-- EXTRACTED RECORDS follows --

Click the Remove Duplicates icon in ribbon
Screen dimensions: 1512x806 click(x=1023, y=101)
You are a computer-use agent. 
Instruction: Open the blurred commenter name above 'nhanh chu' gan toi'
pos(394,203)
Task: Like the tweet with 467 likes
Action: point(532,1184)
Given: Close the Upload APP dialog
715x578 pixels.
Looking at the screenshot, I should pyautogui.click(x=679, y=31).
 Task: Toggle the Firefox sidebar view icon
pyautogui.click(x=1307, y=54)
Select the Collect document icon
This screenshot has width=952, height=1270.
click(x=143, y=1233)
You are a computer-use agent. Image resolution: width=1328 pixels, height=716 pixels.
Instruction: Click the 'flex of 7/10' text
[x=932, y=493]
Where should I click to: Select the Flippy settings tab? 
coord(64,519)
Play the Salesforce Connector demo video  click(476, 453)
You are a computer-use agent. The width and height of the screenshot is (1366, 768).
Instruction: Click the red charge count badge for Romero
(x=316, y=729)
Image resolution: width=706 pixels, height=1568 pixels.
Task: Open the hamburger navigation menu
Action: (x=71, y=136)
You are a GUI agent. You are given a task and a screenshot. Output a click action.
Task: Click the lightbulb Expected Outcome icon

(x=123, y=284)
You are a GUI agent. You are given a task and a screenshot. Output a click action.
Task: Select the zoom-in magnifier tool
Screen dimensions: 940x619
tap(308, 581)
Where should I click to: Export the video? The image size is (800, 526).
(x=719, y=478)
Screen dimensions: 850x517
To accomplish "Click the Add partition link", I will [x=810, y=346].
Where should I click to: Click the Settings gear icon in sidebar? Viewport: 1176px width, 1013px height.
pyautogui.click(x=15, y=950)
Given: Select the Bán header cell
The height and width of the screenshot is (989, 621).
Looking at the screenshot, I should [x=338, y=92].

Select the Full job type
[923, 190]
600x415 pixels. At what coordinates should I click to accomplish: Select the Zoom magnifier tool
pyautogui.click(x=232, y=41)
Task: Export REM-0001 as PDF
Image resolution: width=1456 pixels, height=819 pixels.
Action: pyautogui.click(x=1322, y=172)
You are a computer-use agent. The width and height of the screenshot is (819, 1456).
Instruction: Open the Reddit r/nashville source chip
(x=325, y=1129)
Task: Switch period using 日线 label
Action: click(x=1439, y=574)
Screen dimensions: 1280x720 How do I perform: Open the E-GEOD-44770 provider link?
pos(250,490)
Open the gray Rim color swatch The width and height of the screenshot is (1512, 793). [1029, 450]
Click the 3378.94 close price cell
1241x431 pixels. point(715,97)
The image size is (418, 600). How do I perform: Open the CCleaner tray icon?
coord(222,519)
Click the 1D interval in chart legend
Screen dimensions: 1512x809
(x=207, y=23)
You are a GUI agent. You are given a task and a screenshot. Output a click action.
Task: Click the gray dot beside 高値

-- EXTRACTED RECORDS concluded --

▶ REQUIRED ACTION:
Using the material above, print word for word the lines from the one holding "Screen dimensions: 1512x809" through the last line.

▶ SOLUTION TO THIS PROBLEM:
Screen dimensions: 1512x809
(x=207, y=23)
You are a GUI agent. You are given a task and a screenshot. Output a click action.
Task: Click the gray dot beside 高値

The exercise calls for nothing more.